At my company we've recently adopted the (commercial) Atlassian stack - including JIRA for issue tracking and Bamboo for builds. Much like the Microsoft world (I'm guessing - we're a Java shop), if you get all your products from a single vendor you get the bonus of tight integration.

For an example of how they've done interoperability, view their interoperability page.

Enough shilling. Generally speaking, I can summarize their general approach as:

  • Create issues in your bug tracker (ex: issue key of PROJ-123).
  • When you commit code, add "PROJ-123" to your commit comment to indicate what bug this code change fixes.
  • When your CI server checks out the code, scan the commit comments of the diffs. Record any strings matching the regex of your issue keys.
  • When the build completes, generate a report of what issue keys were found.

Specifically to your second problem:

Your CI doesn't doesn't have to put anything into your bug tracker.

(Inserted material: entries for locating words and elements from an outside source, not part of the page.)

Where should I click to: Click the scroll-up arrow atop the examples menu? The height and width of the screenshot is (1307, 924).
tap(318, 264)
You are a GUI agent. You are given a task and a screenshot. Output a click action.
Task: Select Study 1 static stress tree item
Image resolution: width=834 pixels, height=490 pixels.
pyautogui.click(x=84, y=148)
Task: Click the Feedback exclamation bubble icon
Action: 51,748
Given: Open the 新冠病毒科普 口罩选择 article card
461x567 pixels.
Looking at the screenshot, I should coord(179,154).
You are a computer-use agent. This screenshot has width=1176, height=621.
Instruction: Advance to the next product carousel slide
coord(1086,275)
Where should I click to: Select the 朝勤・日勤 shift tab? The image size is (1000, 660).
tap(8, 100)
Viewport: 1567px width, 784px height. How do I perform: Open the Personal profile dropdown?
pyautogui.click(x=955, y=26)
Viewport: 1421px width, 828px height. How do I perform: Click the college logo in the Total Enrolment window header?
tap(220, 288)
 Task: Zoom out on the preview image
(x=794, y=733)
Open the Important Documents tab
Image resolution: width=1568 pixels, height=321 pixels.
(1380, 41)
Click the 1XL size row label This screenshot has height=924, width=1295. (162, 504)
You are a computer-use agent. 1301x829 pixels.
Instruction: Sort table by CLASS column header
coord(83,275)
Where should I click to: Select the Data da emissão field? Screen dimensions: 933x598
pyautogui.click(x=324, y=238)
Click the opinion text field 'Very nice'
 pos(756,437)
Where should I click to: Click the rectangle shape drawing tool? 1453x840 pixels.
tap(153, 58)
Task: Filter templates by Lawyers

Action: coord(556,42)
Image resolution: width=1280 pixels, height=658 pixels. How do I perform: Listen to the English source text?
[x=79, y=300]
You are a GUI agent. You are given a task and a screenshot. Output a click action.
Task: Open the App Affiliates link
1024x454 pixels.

Bamboo doesn't put anything into JIRA. Instead, the Atlassian folks have provided a plugin to JIRA that will make a remote api call into Bamboo, asking the question "Bamboo, to what builds am I (a JIRA issue) related?". This is probably best explained with a screenshot.

CC comes with a utility that warns you when builds fail, it probably isn't worth logging the failing build in FogBugz - you don't need to track issues that are immediately resolved (as most broken builds will be)

To go the other way round (FogBugz showing checkins that fixed the issue) you need a web based repository browser - FogBugz is easy to configure so that it shows the right changes.